Mr Khokhar, who had gone on leave for almost two weeks before the completion of PML-N term to avoid controversial decision making, also reported that average electricity shortfall stood at 4,530MW in July 2017 and remained almost unchanged at 4,559MW in first week of June 2018.

This almost nullified the daily power demand and supply figures released by the Power Division to the media that never reported more than 3,000MW shortfall.

In fact, an official told a senate committee that the shortfall peaked 5,000MW a few days ago.

In one of the presentations to the Senate Standing Committee on Power, the Power Division said the private sector receivables of the sector surged by 46pc to Rs633bn last week from Rs434bn at end-June 2015. The increase appeared strange in view of disconnections by the distribution companies (Discos) on default beyond two months by common consumers.

Shortfall rises, recoveries drop, as Power Division blames provincial govts for ‘culture of corruption and collusion’

The Power Division said receivables against disconnected defaulters stood at Rs99bn.

The committee meeting, presided over by Senator Fida Muhammad, was also told that government sector receivables stood at Rs156bn in 2015 against Rs146bn this month. However it was not shared that the drop was caused by the Rs50bn write off allowed by the PML-N government to Sindh government in 2016 on a summary moved by then Secretary Power Muhammad Younas Dagha.

Otherwise, the power sector receivables from government sector increased by 8.33pc to Rs169bn in 2016 and fell 32pc to Rs115bn in 2017 as part of a massive write off. These nevertheless jumped 21pc again to Rs146bn during the current year and still counting.

On the other hand, private receivables increased by 8pc to Rs469bn in 2016, followed by 18.3pc increase to Rs555bn in 2017 and another 14pc rise to Rs633bn in 2018.

The secretary explained that average demand in July 2017 stood at 21,540MW, rising to 23,301MW a year later in June 2018, an increase of 8pc compared to 10pc increase in generation, which is 18,742MW now instead of 17,012MW in 2017. But shortfall on the other hand, increased slightly to 4,559MW instead of 4,530MW. He said the shortfall should have been lower but almost 3,000MW less generation was available this year from hydropower plants due to abnormal water shortage that had a drastic impact on power supply.

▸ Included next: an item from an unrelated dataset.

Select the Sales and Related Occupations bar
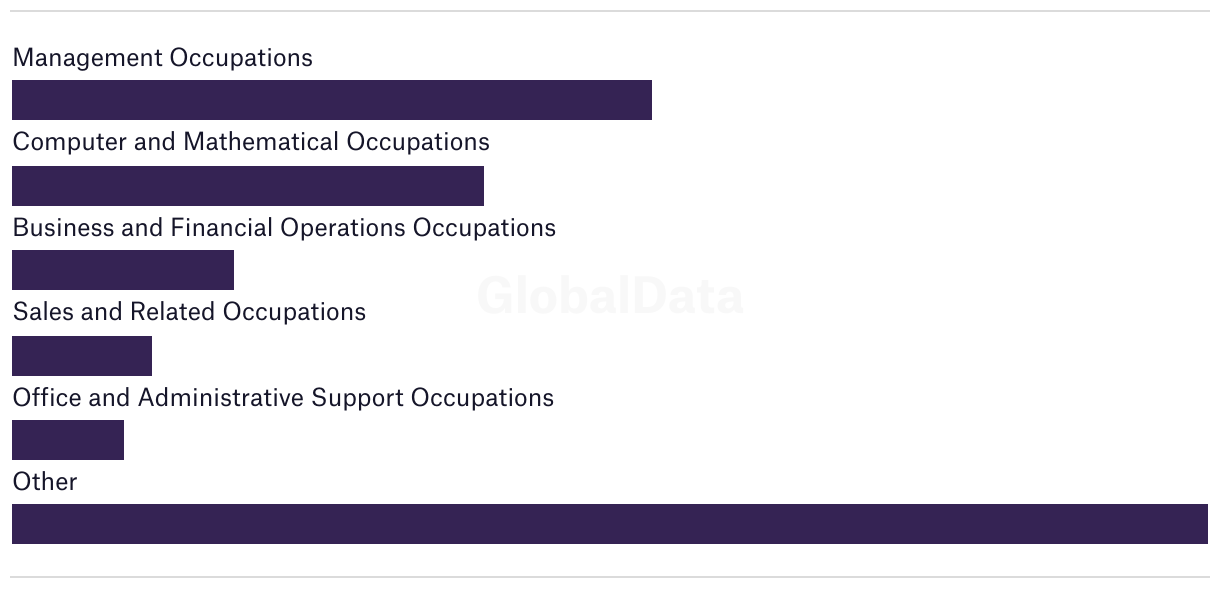click(x=82, y=356)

Mr Khokhar said the culture of collusion and corruption was so entrenched that the federal government was finding it difficult to run distribution companies. He said he personally contacted provincial governments, the former federal power minister wrote to the chief ministers for meetings to address theft and recovery issues, but the provincial governments did not even bother to respond to the letters.

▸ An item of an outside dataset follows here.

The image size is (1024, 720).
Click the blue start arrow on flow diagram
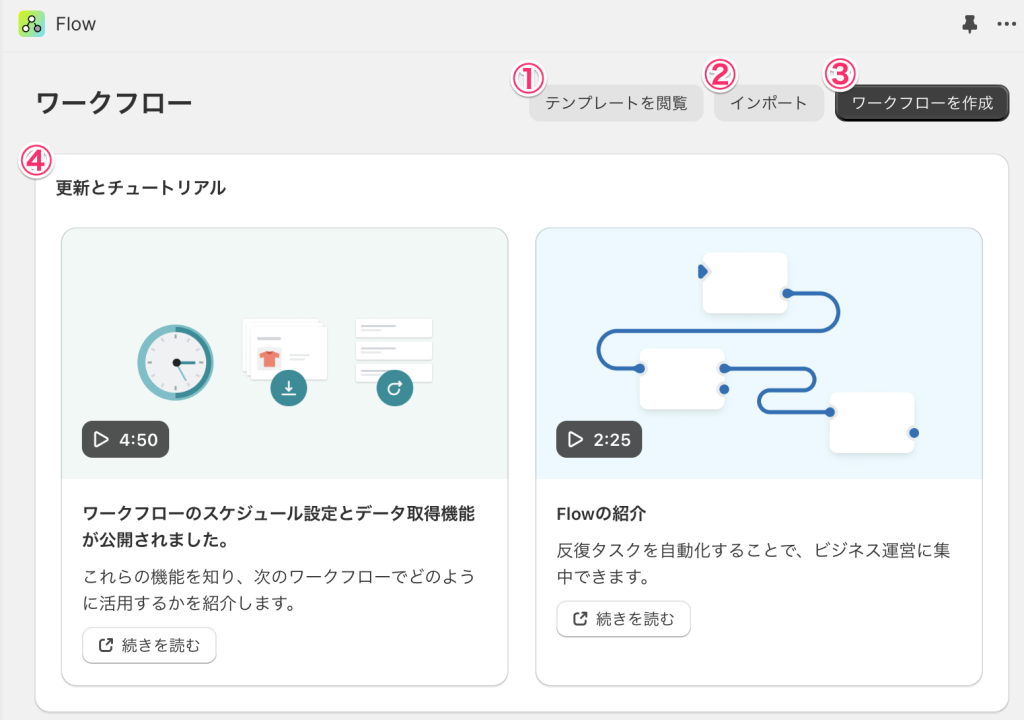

It was in this background that former prime minister Shahid Khaqan Abbasi proposed that Discos should be taken over by the provinces that should distribute electricity and be able to make recoveries. He said privatisation was the ultimate solution for the power sector but again the lack of political will hampered the process, otherwise four companies were ready with documentation to go into sale.

The secretary also told the committee that enough generation was generally available but the system constraints were resulting in inability of weak Discos to lift allocated power supply quota. It was reported by some Discos that technical losses ranged up to 25pc in some cases.

This was, however, challenged by Senator Nauman Wazir on technical grounds saying 15-20pc losses meant overheating of transformers and cables which should melt and fall down. He said advance metering and smart metering may not deliver in Pakistan’s society where kundas bypassing meters delivered electricity to consumers.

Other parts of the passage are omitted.